Apple is changing its syringe emoji to remove the dripping blood, as it becomes widely used to talk about the Covid-19 vaccine. Apple’s new version has nothing inside the needle.
“This makes the emoji more versatile when used to describe Covid-19 vaccination,” explained Emojipedia, a site that catalogues the icons.
The site reports a surge in the use of the syringe emoji last year to talk about the Covid vaccine.
Emojipedia said that while the syringe was once associated with blood donation, it saw a noticeable shift to it being used for vaccinations, alongside other emoji such as a face mask or a microbe.
By December, the icon had become associated with words such as “vaccine”, “Covid-19”, “Pfizer”, and “Moderna”, it said.

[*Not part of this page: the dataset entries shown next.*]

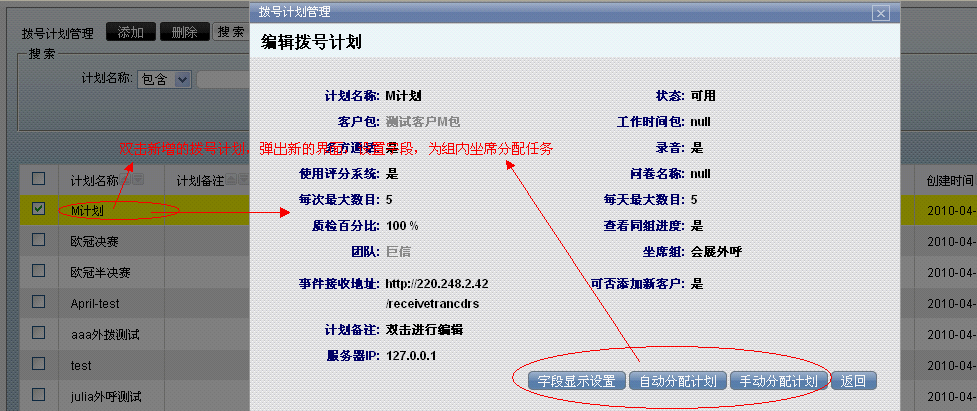977x411 pixels.
Task: Select the April-test row checkbox
Action: tap(39, 302)
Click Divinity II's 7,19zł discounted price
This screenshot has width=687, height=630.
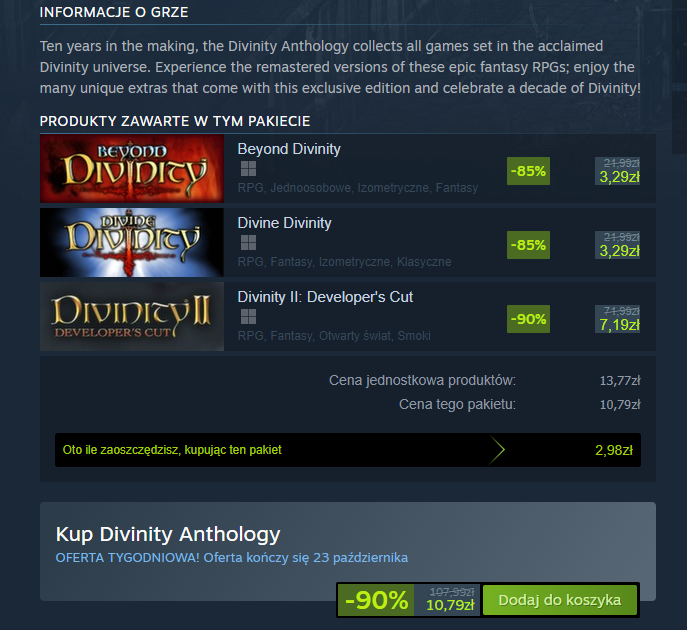(x=619, y=325)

New emojis must be approved by industry body the Unicode consortium – but existing ones are designed slightly differently by companies such as Apple, making tweaks possible.
Google’s Android has not announced any similar changes, but the major software makers usually converge on a similar design.

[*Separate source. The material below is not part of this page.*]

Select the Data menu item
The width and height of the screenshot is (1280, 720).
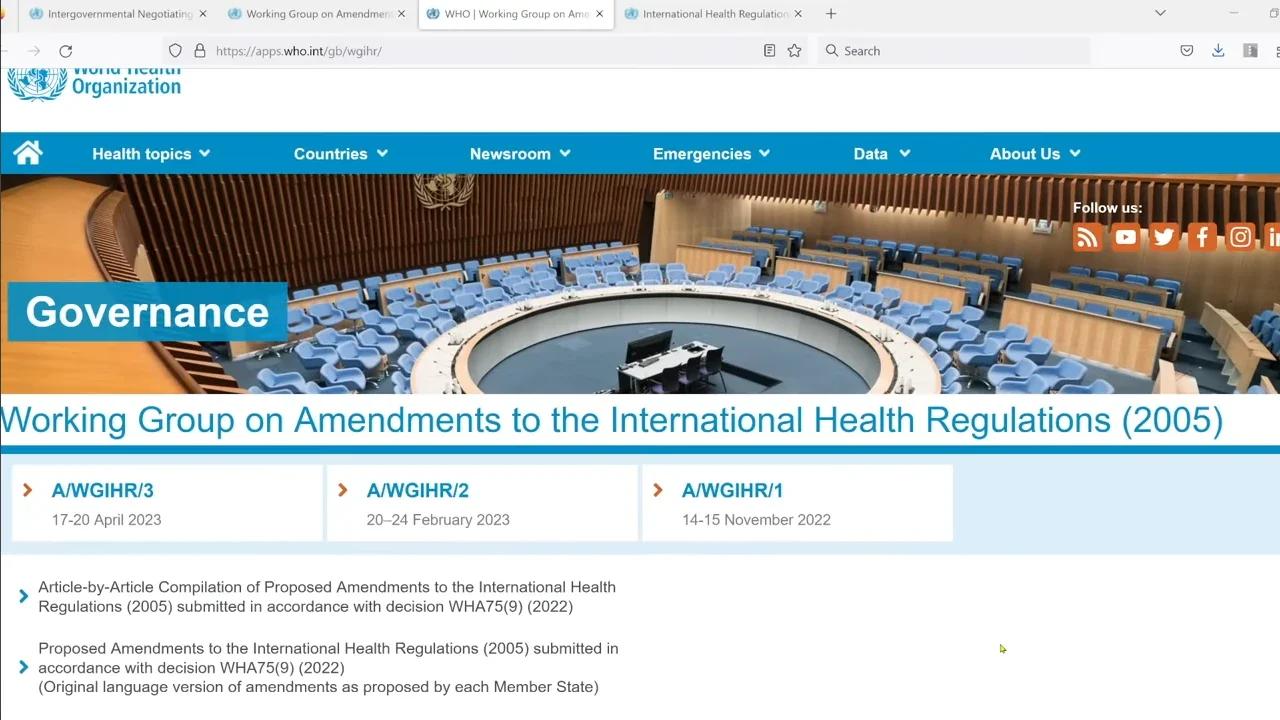pos(879,153)
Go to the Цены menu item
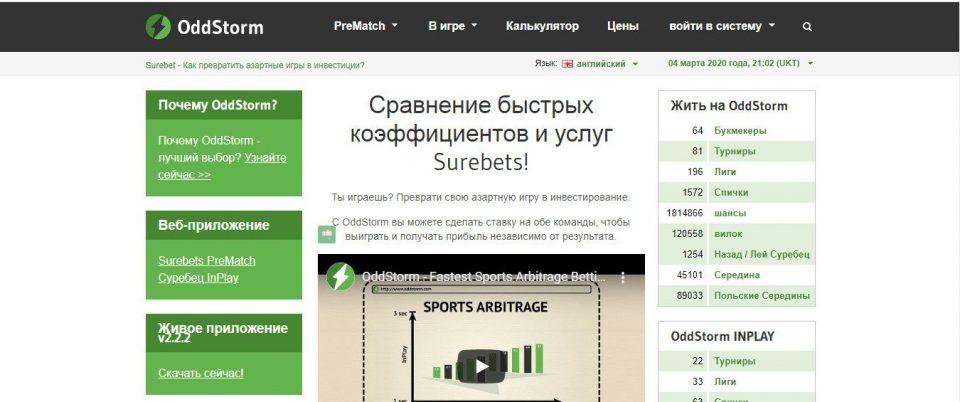Screen dimensions: 960x402 [x=623, y=26]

In 2016, Apple changed the pistol emoji from a handgun to a water pistol, with Google, Samsung, Microsoft and others eventually following suit.
No entry for apps
The change comes as Apple also placed limitations on developers building “vaccine passport” apps – ones that entitle the bearer access to somewhere based on a Covid test or vaccine.
But such apps will no longer be allowed unless they are working with recognised public health authorities or companies associated with them.
That includes “test kit manufacturers, laboratories, or healthcare providers” as well as government and medical institutions, Apple said.
The change is designed “to ensure these apps responsibly handle sensitive data and provide reliable functionality”.
It is the latest hurdle for so-called vaccine passports, which have long been proposed as an eventual alternative solution to lockdowns.
But on Wednesday, UK think tank the Ada Lovelace Institute, which looks at how big data affects society, warned that such a system could present a host of issues.